Part of keeping it small is omitting conversion code (see answer below).

How often does it happen that one runs out of flash space? I'm asking because I honestly don't know. I do know that it's probably easier for the user to remove stuff if he runs out of flash than to read the device manual and add the missing functions if the driver is incomplete.

On some platforms unused code is not linked into the binary.


Unused functions, where the linker can determine the function is not used. If you have a big function for configuring device modes, but you never call it with certain parameters and a bit chunk goes unused, it may not be optimized away (I'm not sure if LTO changes this).

- Should a driver support at least data-ready interrupts (if possible at
all) to realize event-driven data retrieval?

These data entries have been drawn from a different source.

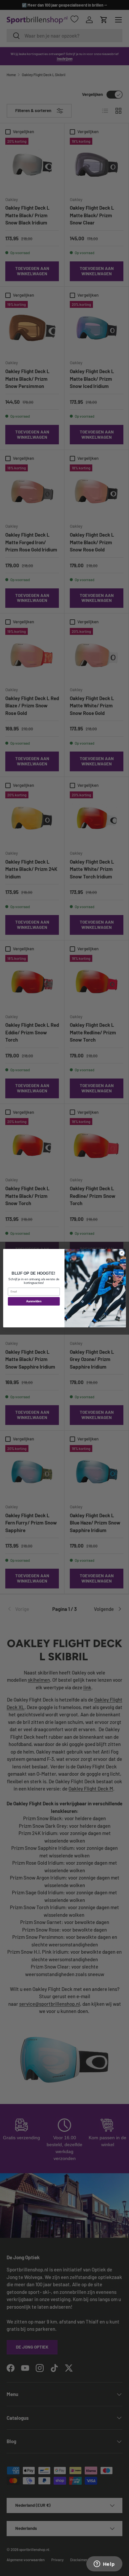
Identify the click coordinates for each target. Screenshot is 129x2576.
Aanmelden (33, 1301)
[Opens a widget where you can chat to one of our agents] (104, 2564)
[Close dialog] (122, 1253)
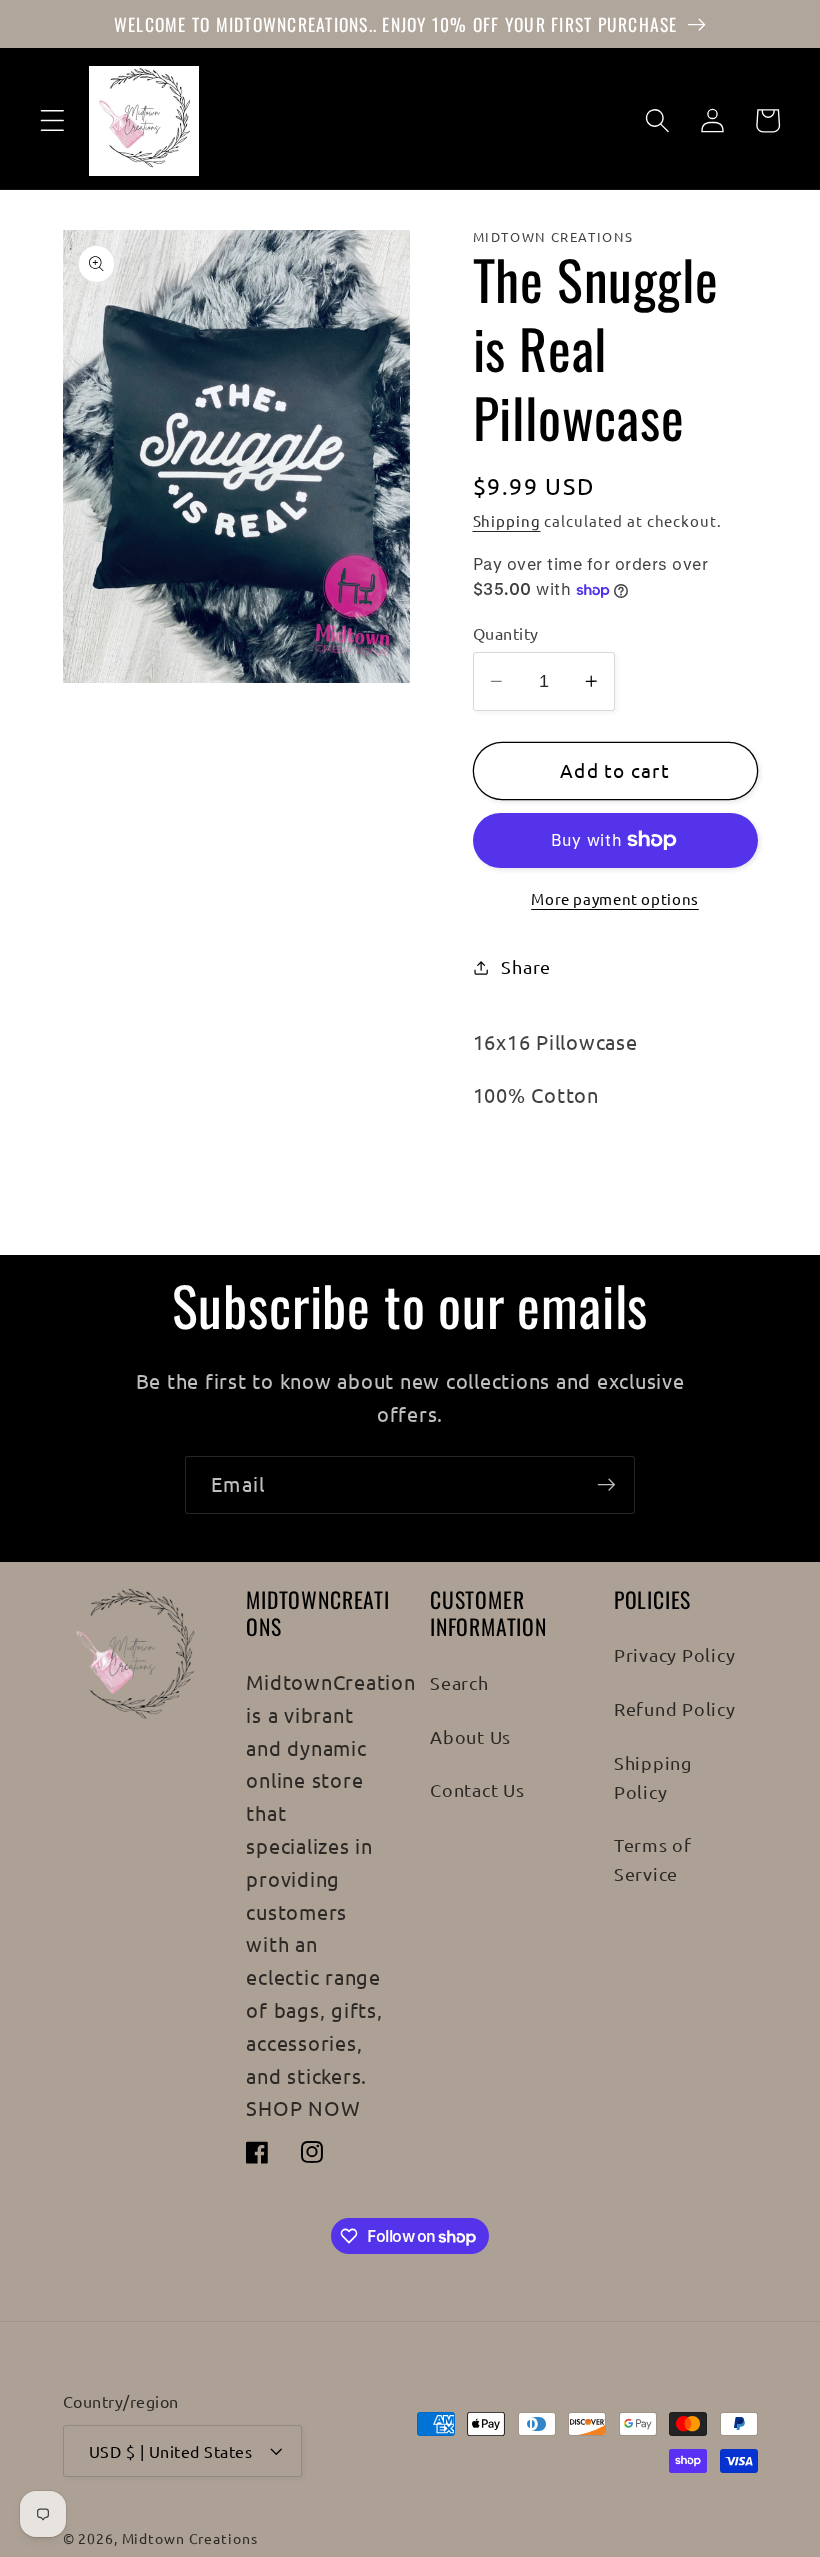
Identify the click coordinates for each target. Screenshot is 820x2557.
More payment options (615, 898)
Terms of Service (653, 1859)
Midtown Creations (190, 2538)
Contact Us (477, 1789)
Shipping (507, 520)
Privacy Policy (675, 1654)
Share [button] (526, 966)
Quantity (506, 633)
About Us (470, 1736)
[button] (52, 120)
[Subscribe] (606, 1485)
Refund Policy (675, 1708)
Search (459, 1682)
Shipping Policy (653, 1777)
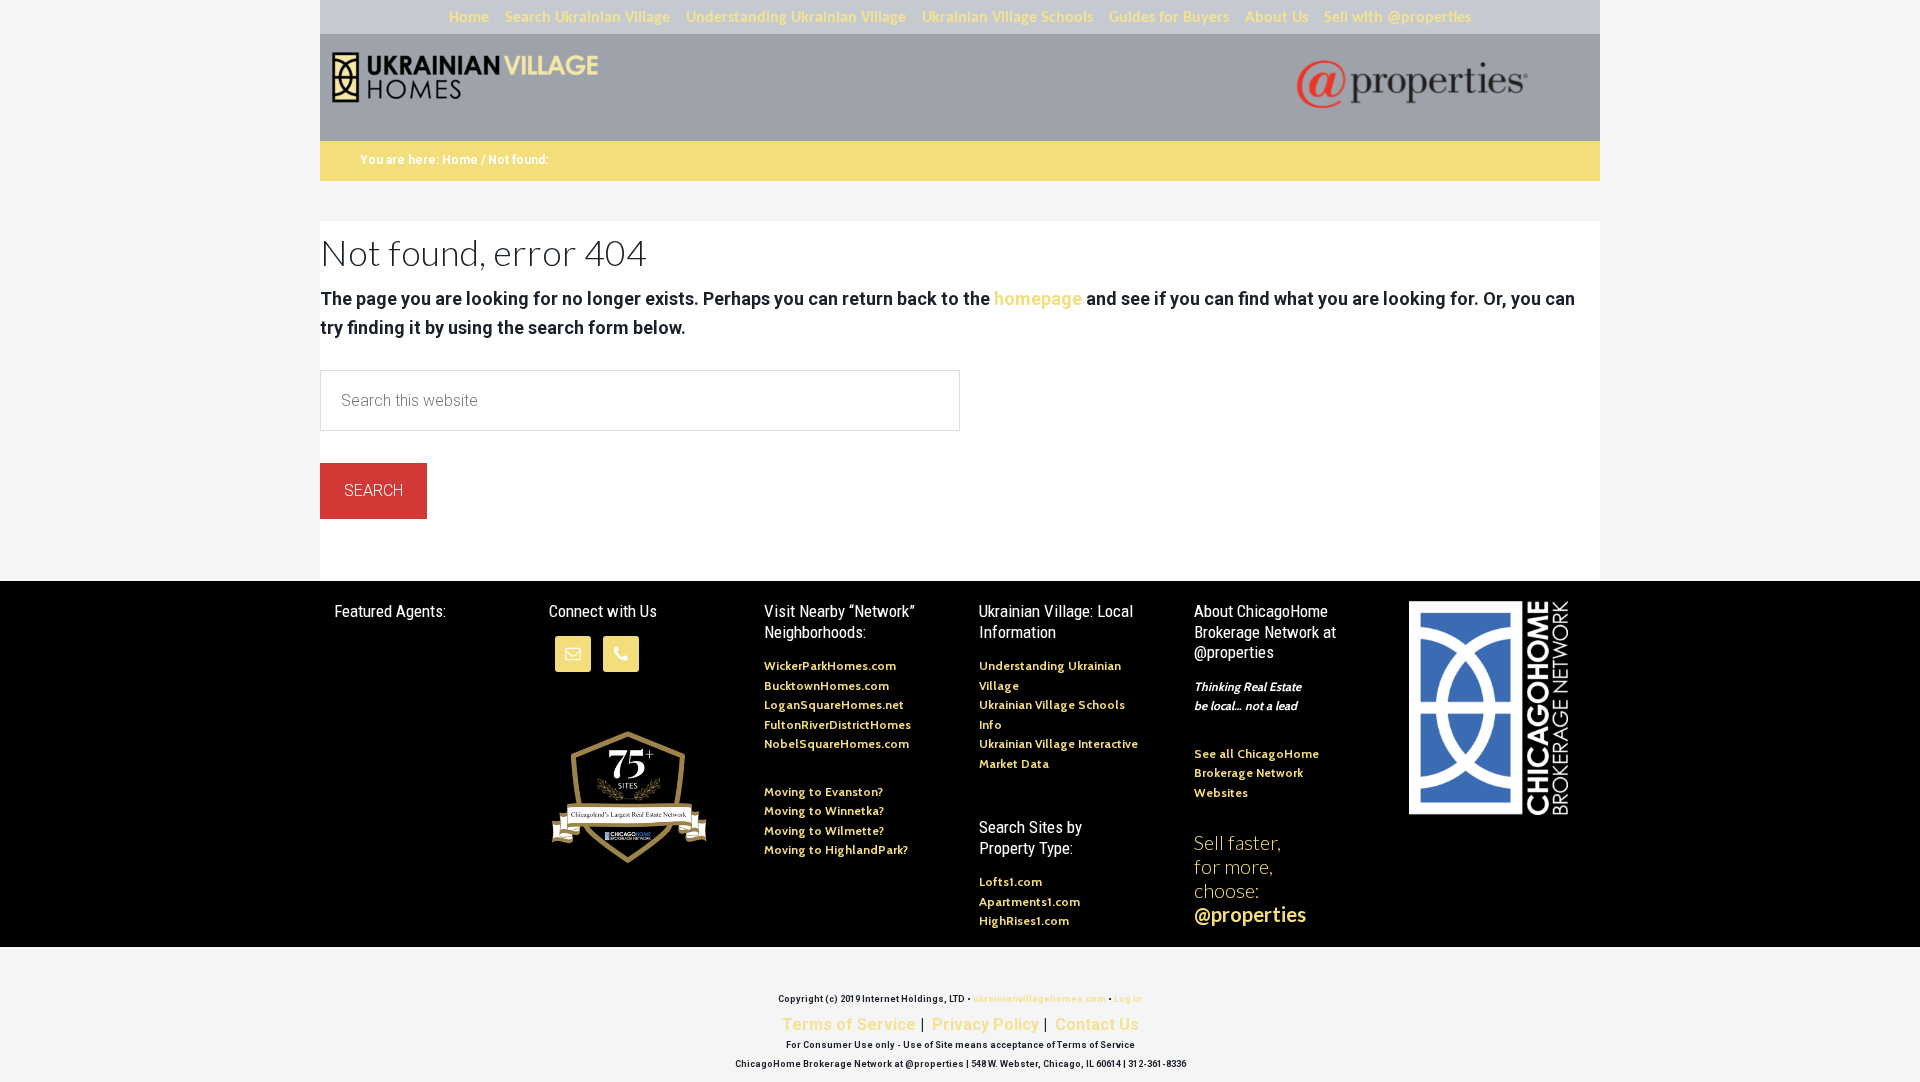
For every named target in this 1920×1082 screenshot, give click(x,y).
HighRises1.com (1024, 920)
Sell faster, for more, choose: (1250, 878)
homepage (1038, 298)
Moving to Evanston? (823, 791)
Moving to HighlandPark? (836, 849)
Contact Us (1097, 1024)
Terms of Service (849, 1024)
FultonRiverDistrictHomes (837, 724)
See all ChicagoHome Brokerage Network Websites (1256, 773)
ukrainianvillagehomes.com (1039, 999)
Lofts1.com (1010, 881)
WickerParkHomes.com (830, 665)
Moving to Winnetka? (824, 810)
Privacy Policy (985, 1024)
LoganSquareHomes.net (834, 704)
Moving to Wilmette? (824, 830)
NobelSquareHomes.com (836, 743)
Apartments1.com (1029, 901)
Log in (1128, 999)
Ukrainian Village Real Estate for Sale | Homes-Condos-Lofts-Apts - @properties (484, 78)
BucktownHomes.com (826, 685)
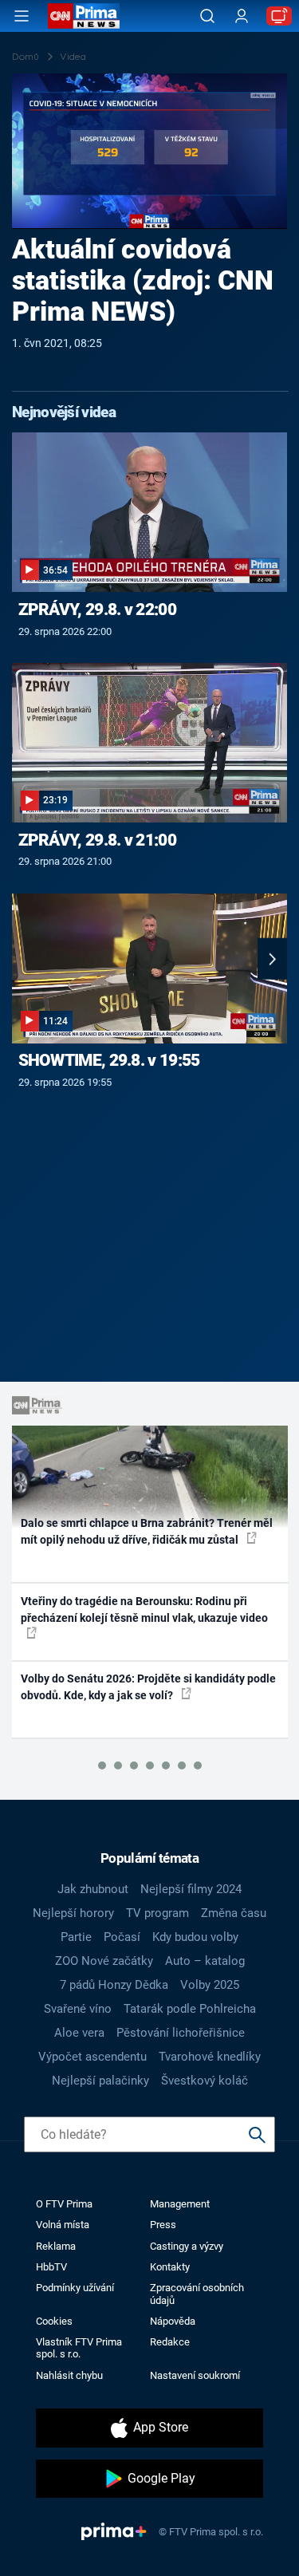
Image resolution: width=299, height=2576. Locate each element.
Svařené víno (78, 2009)
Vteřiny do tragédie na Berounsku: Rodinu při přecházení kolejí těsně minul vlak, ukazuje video (144, 1609)
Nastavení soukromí (195, 2375)
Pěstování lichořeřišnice (180, 2033)
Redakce (170, 2342)
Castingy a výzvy (186, 2246)
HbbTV (51, 2267)
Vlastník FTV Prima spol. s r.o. (79, 2348)
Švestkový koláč (204, 2080)
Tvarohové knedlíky (210, 2056)
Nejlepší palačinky (100, 2080)
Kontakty (170, 2267)
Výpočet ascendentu (92, 2056)
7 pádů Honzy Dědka (114, 1985)
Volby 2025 (209, 1985)
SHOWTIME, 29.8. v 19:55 (109, 1060)
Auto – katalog (205, 1961)
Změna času (233, 1913)
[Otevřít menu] (21, 16)
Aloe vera (79, 2033)
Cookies (54, 2321)
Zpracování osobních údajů (197, 2294)
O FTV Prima (64, 2204)
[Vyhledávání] (207, 16)
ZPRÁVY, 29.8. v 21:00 (97, 840)
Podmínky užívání (75, 2288)
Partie (76, 1937)
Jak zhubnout (92, 1889)
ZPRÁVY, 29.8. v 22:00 (97, 609)
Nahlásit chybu (69, 2375)
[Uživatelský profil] (242, 16)
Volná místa (62, 2225)
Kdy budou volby (195, 1937)
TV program (157, 1913)
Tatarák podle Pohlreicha (190, 2009)
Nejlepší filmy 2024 (191, 1889)
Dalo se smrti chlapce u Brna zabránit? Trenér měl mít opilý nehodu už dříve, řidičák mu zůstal (147, 1531)
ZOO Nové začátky (104, 1961)
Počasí (122, 1937)
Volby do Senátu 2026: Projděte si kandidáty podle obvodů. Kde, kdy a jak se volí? (148, 1687)
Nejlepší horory (73, 1913)
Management (180, 2204)
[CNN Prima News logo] (84, 16)
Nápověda (172, 2321)
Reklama (56, 2246)
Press (163, 2225)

Yes. Totally yes. Polling is dumb:

* Goes against low power goals.
* The data is not polled with a clock that is synchronized with the sensor clock (if the sensor has an ADC), meaning unpredictable jitter.

- Should a driver always return normalized/converted data, or rather
return the raw data and the application needs to convert them? The
conversion is sometimes quite complex. I saw both approaches of them for
similar sensors.


RAW data.

* Conversion usually results in loss of precision, especially if one limits the word length to something like 16 bits (see answer below). * Doing conversion "right" (in an unbiased way) is non trivial. You cannot just go around truncating digits. * Is is beyond the scope of the driver, which should handle device communication/configurations only.
* If the converted value is not needed, the conversion cannot be undone.
* In SAUL, conversion to and from the base-10 floating point format used is really painful.

I think the measurement should be raw, and there should be a way to query the conversion constant. This way the user can choose, and there are not unnecessary computations done.

In control applications, for example, the conversion is totally not necessary, as the conversion constants can be folded into the control system constants.

The design rules that are clear to me are:

- Drivers have to provide an interface for polling with init and read
that is compatible with SAUL.


Yes. It makes all interfaces consistent. That being said, it is sad that there is no unified way for configuring and for interrupt driven measurements.

- Output are always 16 bit integers.


I think it is a bad idea to limit output to 16 bits. ADCs meant for scales, for example, usually have 24 bit [1]. Other applications also demand higher that 16 bits. Keep in mind that 16 bits is equivalent to 4,8 decimal digits, take 1 bit for the sign and you are left with 4,5.

[1] http://www.analog.com/en/products/ad7799.html

What else?


Maybe off topic, but I think we need a IO layer (think SAUL, but more complete) so that the user does not have to directly interact with drivers. I would answer many of your questions, as in that case there would be a well defined interface that device drivers would have to expose. It is an OS, after all.

Regards,

Juan I Carrano.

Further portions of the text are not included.